May 25, 2010

Black Sea states to surpass US in wheat exports


Kazakhstan, Russia and Ukraine look set to raise wheat exports by one half to more than 50 million tonnes by the end of the decade, overtaking US, the biggest exporter since World War II, according to a USDA report.


US's share of world wheat exports will fall to 16% from an average of 24% over the last decade, with Canada and Europe, although not Australia, also set to lose ground.


However, such forecasts could fall foul of the weaker wheat prices which a jump in Black Sea harvests may cause, or of a dearth in transport and elevator space, especially in the outlying regions whose adoption of grains would be crucial to raising output.


Furthermore, attempts to reverse a dramatic decline in livestock production since Soviet times, when the region imported grain and oilseeds, may soak up domestically considerable quantities of grain.

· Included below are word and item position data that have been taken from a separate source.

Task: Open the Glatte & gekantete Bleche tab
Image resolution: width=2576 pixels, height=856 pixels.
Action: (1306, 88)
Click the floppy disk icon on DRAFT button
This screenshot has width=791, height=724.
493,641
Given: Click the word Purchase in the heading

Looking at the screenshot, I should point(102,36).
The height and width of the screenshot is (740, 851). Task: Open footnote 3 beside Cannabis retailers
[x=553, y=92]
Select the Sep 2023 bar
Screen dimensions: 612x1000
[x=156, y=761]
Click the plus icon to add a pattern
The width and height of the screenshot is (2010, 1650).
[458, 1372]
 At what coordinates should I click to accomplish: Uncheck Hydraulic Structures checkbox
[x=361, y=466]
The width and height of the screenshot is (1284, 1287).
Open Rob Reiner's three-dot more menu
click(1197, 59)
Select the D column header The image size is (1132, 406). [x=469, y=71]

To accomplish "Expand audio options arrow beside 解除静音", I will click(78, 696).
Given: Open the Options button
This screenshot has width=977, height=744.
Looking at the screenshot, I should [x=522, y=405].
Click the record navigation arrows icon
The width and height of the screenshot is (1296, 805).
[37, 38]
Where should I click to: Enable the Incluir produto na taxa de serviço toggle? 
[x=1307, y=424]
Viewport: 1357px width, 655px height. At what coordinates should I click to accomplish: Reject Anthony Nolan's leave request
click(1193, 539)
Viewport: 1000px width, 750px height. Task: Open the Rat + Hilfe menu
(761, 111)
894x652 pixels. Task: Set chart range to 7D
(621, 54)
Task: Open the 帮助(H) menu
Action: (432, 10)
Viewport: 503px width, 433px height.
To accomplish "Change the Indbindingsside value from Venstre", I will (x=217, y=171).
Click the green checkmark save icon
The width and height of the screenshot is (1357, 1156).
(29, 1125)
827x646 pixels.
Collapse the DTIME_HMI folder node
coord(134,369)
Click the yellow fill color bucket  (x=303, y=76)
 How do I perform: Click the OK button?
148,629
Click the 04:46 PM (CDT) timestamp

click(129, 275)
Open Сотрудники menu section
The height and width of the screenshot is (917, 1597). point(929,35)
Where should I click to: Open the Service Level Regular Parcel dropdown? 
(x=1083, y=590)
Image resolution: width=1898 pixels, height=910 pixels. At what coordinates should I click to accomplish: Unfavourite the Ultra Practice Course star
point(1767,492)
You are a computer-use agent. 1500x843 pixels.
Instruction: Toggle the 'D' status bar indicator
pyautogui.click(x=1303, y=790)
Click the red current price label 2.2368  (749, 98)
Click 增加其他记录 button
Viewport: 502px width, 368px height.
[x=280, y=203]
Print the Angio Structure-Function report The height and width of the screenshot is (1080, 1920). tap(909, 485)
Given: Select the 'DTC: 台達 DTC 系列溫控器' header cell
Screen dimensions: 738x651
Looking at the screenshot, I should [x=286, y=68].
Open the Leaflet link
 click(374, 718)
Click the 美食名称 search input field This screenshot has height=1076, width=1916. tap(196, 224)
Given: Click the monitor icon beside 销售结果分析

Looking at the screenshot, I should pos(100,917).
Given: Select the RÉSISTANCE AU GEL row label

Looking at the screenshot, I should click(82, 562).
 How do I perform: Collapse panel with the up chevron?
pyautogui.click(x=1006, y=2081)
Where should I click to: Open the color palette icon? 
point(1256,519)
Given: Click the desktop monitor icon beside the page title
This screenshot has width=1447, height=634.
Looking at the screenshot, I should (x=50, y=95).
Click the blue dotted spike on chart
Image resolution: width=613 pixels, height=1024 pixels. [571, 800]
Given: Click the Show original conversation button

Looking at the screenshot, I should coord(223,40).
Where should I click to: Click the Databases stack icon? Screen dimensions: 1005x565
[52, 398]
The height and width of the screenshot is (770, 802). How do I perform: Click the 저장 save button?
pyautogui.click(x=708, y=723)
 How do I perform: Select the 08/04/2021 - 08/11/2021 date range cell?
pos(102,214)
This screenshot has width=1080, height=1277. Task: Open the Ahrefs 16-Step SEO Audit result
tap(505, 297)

"Of all the major grain-producing countries, Russia, Ukraine, and Kazakhstan appear to have the most potential to substantially increase wheat production and exports," the USDA said.


"Yet uncertainty exists as to the degree to which the three former Soviet Union countries will increase their wheat exports."


The briefing also flagged doubts over the nations' reliability as exporters after attempting to restrict or ban shipments during the 2006-08 spike in farm commodity prices.


Increased sowings provided much of the scope for the Black Sea states to raise production, while yields will also rise, helped by increased use of fertiliser and the expansion of efficient corporate farms. Russian yields are expected to jump by 20% by 2019, and those in Ukraine by 17%.


Improvements over the past decade had also been helped by benign weather and a switch to autumn sown wheat, which typically yields more than spring-planted grain.